A-3 REDUCING PATIENT WAIT TIMES FOR RADIATION THERAPY AND IMPROVING THE RADIATION TREATMENT PLANNING EFFICIENCY WITH THE AID OF A DISCRETE-EVENT SIMULATION MODEL

Monday, October 25, 2010: 2:00 PM
Grand Ballroom East (Sheraton Centre Toronto Hotel)
Inge Aivas, BA, MD, MSc1, Tomasz Bielecky, MBA, candidate2, Gregory S. Zaric, PhD3, Mehmet A. Begen, BSc, MSc, PhD3, J. Cao, MD1, David D'Souza, MD, FRCPC1, Reza Mahjoub4, George B. Rodrigues, MD, FRCPC, MSc1 and Michael Lock, MD, FRCPC1, (1)London Regional Cancer Program, University of Western Ontario, London, ON, Canada, (2)McMaster University, Hamilton, ON, Canada, (3)University of Western Ontario, London, ON, Canada, (4)Ivey School of Business, London, ON, Canada

Purpose: The Ontario Ministry of Health and Long Term Care has established wait time targets for cancer patients who are in need of radiation therapy. We investigated methods to reduce wait times and improve efficiency in a radiation oncology clinic.

Method: We developed a discrete event simulation model using Simul8. The model includes a process flow chart that is representative of a typical patient encounter at a tertiary cancer centre, from referral to radiation oncology to the point of treatment.
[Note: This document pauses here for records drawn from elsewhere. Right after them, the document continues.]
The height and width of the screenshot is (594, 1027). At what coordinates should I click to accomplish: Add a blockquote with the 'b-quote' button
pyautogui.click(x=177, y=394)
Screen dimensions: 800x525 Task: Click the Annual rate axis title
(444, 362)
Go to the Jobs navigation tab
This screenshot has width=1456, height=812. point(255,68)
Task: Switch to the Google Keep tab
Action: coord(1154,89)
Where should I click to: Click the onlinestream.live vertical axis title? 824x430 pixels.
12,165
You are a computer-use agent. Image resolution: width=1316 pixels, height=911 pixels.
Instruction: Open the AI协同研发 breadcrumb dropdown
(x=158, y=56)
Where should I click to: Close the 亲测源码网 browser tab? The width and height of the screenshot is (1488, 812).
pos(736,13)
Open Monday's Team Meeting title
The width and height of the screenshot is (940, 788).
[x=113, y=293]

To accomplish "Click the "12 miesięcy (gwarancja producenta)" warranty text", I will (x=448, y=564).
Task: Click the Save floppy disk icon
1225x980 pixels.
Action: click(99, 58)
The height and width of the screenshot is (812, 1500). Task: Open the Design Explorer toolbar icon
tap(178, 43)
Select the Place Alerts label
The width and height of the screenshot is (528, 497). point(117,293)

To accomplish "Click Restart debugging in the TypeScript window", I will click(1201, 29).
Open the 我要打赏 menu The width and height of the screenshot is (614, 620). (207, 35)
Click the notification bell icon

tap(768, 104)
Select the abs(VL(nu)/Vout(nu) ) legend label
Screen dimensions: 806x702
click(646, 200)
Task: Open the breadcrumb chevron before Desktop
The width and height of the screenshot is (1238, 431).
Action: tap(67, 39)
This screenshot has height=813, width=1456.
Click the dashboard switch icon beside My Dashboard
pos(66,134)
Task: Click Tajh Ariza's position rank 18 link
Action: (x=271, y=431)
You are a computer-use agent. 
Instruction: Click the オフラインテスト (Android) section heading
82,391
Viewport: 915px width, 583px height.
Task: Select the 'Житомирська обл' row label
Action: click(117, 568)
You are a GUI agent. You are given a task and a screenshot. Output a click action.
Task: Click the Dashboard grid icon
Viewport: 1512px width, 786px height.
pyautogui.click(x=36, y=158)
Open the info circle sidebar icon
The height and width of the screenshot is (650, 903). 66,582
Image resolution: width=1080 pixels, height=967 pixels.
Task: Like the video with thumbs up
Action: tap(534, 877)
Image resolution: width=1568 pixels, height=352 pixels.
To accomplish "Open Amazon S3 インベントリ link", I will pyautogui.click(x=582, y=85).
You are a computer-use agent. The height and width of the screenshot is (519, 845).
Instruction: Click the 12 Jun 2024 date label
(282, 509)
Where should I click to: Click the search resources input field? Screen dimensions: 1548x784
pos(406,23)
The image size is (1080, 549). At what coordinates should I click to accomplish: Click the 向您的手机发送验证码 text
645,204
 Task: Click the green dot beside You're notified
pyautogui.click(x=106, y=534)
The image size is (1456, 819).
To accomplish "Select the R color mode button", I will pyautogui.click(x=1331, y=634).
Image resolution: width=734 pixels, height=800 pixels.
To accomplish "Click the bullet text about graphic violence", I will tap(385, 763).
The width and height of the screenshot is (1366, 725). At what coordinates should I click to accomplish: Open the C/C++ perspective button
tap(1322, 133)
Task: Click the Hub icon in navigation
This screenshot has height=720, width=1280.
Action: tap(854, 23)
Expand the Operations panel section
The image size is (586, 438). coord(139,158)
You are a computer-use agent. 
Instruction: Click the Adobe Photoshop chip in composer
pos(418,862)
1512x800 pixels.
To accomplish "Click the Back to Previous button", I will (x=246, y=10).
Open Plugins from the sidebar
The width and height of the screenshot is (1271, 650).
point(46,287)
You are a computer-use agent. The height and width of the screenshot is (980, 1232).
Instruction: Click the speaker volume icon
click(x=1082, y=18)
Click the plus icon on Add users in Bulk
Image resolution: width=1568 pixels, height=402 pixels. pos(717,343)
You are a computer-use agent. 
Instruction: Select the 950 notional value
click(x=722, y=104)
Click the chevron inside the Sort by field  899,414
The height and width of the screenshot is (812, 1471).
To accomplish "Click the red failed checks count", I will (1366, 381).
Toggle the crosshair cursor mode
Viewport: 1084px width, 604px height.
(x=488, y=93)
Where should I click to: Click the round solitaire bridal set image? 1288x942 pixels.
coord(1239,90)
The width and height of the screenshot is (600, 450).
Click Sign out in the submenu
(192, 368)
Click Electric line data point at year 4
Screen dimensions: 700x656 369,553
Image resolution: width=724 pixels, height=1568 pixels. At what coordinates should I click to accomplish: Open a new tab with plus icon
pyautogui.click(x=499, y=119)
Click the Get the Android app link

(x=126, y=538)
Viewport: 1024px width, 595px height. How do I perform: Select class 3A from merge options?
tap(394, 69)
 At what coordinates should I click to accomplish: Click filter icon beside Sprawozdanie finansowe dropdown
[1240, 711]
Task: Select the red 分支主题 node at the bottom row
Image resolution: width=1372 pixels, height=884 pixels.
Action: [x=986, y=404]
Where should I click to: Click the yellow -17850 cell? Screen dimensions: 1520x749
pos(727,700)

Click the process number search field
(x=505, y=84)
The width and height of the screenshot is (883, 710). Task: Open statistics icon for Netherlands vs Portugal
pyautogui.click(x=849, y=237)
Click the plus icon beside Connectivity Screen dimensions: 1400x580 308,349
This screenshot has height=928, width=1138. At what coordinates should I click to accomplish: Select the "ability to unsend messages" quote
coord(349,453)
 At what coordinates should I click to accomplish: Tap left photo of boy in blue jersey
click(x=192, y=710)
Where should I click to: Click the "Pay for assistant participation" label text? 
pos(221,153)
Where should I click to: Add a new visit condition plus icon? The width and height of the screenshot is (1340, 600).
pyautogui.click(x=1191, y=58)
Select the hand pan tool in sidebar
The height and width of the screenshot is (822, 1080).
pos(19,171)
The model tracks patients routing through all important process steps including consultation, dosimetry, CT simulation, and treatment. The distribution of referrals and patient demographic factors are based on data from 2009 patient tracking records. Event durations were obtained from scheduling data and interviews with radiation therapists. Schedules for treatment and the time required by dosimetry and physics were obtained from in-house software tracking system. We used the model to investigate a number of process flow improvements including changes to physician and technician schedules and increases in the number of staff hours available. Wait times for each process configuration were estimated using the simulation model.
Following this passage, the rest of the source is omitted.